→ **Task details**
Set it all down exactly, every record and every line.

→ **Supplied data**
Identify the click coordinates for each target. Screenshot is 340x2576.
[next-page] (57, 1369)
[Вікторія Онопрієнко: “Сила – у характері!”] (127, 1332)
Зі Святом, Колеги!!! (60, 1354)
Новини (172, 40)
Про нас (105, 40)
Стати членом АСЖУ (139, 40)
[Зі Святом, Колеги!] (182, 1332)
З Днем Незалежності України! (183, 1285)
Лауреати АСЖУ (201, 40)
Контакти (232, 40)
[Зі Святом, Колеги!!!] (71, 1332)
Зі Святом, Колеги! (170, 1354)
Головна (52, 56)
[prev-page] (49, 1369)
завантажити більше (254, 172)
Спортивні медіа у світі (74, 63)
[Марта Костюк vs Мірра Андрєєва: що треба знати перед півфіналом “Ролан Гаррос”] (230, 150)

→ **Solution**
Identify the click coordinates for each target. Screenshot is 340x2576.
[next-page] (57, 1369)
[Вікторія Онопрієнко: “Сила – у характері!”] (127, 1332)
Зі Святом, Колеги!!! (60, 1354)
Новини (172, 40)
Про нас (105, 40)
Стати членом АСЖУ (139, 40)
[Зі Святом, Колеги!] (182, 1332)
З Днем Незалежності України! (183, 1285)
Лауреати АСЖУ (201, 40)
Контакти (232, 40)
[Зі Святом, Колеги!!!] (71, 1332)
Зі Святом, Колеги! (170, 1354)
Головна (52, 56)
[prev-page] (49, 1369)
завантажити більше (254, 172)
Спортивні медіа у світі (74, 63)
[Марта Костюк vs Мірра Андрєєва: що треба знати перед півфіналом “Ролан Гаррос”] (230, 150)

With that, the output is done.